Stated goal. Reproduce the rows below verbatim, starting at the line with "Image resolution: width=800 pixels, height=616" and ending with the line with "(x=1197, y=720)", both included.
+++ The records +++
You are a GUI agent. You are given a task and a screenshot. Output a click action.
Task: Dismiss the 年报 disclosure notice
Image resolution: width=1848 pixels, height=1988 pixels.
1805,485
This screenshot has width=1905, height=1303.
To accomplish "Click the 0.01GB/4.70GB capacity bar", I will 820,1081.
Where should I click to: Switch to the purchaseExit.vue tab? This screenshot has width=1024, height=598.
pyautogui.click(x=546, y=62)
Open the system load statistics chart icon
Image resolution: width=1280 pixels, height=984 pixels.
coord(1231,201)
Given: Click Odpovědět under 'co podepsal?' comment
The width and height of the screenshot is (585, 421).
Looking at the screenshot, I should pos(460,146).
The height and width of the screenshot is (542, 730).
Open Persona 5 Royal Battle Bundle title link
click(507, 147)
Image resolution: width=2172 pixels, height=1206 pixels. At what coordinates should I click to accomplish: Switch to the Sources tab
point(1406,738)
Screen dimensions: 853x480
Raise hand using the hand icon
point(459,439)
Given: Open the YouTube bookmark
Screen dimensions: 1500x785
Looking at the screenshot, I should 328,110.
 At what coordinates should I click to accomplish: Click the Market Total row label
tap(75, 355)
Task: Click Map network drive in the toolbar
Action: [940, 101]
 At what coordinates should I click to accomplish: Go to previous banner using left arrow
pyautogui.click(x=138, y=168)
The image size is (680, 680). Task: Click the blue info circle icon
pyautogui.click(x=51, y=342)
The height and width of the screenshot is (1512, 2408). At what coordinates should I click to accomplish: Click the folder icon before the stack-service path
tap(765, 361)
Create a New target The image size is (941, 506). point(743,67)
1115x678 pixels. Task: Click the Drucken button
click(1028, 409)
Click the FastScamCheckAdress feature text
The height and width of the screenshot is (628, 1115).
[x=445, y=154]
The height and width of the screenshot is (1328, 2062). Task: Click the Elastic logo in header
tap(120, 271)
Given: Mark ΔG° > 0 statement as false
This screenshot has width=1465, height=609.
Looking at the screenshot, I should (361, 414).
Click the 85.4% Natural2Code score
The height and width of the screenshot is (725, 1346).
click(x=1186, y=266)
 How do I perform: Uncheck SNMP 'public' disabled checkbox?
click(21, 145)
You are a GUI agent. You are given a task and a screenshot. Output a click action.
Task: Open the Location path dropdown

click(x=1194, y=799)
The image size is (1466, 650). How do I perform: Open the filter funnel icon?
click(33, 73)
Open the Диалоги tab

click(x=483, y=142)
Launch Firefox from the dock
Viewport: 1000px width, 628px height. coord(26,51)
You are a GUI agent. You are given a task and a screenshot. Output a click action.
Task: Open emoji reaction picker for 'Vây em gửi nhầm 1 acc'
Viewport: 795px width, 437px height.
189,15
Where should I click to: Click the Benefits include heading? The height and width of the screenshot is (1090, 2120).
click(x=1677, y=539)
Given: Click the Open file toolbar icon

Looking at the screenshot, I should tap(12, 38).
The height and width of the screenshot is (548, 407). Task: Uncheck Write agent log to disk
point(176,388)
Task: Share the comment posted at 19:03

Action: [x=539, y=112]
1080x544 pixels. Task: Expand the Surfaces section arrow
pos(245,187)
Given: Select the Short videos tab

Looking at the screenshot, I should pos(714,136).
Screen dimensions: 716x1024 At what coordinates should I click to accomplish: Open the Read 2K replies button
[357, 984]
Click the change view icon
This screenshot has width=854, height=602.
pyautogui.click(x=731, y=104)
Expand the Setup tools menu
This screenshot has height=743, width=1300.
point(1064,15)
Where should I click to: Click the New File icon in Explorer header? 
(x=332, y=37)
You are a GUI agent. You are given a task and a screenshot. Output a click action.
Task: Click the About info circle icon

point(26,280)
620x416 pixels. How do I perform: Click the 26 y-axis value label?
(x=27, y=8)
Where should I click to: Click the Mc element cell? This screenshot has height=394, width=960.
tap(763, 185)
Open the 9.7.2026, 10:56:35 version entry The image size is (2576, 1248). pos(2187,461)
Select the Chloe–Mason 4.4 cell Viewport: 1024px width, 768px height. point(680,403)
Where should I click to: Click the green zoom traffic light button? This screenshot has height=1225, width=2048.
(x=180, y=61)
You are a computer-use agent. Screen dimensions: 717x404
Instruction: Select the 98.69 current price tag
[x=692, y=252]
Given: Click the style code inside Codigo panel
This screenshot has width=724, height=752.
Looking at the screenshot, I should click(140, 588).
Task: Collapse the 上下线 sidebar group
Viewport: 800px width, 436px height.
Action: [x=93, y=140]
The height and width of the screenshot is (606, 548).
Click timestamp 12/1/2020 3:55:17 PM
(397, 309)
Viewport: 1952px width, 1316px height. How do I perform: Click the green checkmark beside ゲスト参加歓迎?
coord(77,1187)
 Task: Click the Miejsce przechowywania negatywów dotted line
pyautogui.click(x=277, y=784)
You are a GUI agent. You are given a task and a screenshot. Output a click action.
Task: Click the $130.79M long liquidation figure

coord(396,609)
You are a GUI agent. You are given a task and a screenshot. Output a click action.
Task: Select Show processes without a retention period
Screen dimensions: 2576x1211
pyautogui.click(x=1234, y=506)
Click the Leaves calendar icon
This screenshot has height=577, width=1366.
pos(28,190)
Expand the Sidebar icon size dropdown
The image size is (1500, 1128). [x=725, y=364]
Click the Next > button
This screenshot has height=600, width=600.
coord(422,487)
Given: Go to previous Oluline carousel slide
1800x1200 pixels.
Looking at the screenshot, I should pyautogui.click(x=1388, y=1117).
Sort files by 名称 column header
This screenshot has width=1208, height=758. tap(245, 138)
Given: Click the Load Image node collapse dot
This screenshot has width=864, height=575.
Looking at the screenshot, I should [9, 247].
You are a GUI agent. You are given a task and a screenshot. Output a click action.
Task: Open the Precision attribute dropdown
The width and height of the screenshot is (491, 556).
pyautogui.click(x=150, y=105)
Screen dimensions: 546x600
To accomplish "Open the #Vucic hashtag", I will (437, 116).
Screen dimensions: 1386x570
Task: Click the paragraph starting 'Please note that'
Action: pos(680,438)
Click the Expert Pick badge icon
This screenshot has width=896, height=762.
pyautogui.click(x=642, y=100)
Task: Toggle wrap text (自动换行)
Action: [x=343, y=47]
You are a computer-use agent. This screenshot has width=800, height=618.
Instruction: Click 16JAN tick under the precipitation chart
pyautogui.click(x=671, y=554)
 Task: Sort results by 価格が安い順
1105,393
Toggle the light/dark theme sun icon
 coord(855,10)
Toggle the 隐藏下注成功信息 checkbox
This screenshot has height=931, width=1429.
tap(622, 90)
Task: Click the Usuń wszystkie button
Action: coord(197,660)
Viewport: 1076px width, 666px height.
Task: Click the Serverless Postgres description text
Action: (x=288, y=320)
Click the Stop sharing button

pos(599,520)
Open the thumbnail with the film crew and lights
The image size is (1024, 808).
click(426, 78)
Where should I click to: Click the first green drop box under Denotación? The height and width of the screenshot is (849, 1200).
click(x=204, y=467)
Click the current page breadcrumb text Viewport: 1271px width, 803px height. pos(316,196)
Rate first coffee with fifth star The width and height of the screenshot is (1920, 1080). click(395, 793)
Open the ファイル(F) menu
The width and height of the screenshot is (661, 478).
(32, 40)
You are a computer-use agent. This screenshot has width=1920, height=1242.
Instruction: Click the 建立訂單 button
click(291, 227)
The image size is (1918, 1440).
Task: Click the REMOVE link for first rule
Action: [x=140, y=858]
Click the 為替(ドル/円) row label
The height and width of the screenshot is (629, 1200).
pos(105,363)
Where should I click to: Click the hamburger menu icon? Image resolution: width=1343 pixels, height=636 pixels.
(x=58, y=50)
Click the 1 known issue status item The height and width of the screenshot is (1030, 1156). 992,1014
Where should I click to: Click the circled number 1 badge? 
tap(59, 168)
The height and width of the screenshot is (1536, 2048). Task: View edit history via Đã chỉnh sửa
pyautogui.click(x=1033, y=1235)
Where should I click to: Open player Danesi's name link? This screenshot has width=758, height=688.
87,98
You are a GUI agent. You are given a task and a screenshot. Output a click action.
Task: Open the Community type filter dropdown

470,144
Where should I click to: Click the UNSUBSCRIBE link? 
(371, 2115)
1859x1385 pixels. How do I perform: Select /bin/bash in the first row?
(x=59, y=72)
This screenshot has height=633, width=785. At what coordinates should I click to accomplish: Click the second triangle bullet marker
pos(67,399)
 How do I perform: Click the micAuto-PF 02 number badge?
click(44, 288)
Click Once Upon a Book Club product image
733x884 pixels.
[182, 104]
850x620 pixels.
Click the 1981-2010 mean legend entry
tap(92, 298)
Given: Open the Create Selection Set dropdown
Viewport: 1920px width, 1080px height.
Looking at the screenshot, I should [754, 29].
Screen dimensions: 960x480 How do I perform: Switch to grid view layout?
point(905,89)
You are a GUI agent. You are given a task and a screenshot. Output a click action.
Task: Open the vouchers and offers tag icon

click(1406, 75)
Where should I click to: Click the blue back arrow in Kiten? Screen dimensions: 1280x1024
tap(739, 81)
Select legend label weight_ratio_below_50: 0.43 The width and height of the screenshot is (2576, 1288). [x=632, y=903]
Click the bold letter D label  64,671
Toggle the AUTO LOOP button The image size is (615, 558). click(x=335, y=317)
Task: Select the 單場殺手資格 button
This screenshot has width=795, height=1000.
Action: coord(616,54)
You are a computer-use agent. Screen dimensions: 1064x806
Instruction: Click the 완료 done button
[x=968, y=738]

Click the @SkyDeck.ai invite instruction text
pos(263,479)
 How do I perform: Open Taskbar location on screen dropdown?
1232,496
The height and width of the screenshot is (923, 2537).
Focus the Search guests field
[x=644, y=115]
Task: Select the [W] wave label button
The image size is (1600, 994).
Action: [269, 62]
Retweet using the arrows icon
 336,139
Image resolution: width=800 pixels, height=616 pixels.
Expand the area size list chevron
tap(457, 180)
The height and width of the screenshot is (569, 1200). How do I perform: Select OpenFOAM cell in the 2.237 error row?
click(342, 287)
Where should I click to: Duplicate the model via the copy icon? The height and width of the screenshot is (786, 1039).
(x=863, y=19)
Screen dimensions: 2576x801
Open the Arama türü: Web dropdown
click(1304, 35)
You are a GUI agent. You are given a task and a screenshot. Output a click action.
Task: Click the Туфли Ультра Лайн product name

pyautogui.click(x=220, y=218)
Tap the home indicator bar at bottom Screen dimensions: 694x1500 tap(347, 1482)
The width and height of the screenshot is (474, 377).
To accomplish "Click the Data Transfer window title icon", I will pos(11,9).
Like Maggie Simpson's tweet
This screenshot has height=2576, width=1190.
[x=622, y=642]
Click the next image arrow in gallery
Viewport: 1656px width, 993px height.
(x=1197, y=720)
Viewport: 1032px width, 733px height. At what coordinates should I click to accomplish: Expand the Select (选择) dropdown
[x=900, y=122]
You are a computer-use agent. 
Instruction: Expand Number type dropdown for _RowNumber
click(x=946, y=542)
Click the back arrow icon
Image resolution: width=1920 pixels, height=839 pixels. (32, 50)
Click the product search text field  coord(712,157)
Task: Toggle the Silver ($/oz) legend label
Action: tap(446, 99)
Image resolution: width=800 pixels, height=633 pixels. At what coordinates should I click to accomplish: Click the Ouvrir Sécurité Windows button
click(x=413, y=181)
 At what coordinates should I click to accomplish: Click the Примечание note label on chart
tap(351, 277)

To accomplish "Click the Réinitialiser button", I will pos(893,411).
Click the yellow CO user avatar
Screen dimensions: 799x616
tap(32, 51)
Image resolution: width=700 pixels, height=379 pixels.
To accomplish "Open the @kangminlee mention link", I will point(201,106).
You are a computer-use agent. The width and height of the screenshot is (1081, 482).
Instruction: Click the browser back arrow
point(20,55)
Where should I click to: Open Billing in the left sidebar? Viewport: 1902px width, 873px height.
+++
Output for this exercise.
Image resolution: width=800 pixels, height=616 pixels.
Expand the area size list chevron
tap(457, 180)
The height and width of the screenshot is (569, 1200). How do I perform: Select OpenFOAM cell in the 2.237 error row?
click(342, 287)
Where should I click to: Duplicate the model via the copy icon? The height and width of the screenshot is (786, 1039).
(x=863, y=19)
Screen dimensions: 2576x801
Open the Arama türü: Web dropdown
click(1304, 35)
You are a GUI agent. You are given a task and a screenshot. Output a click action.
Task: Click the Туфли Ультра Лайн product name

pyautogui.click(x=220, y=218)
Tap the home indicator bar at bottom Screen dimensions: 694x1500 tap(347, 1482)
The width and height of the screenshot is (474, 377).
To accomplish "Click the Data Transfer window title icon", I will pos(11,9).
Like Maggie Simpson's tweet
This screenshot has height=2576, width=1190.
[x=622, y=642]
Click the next image arrow in gallery
Viewport: 1656px width, 993px height.
(x=1197, y=720)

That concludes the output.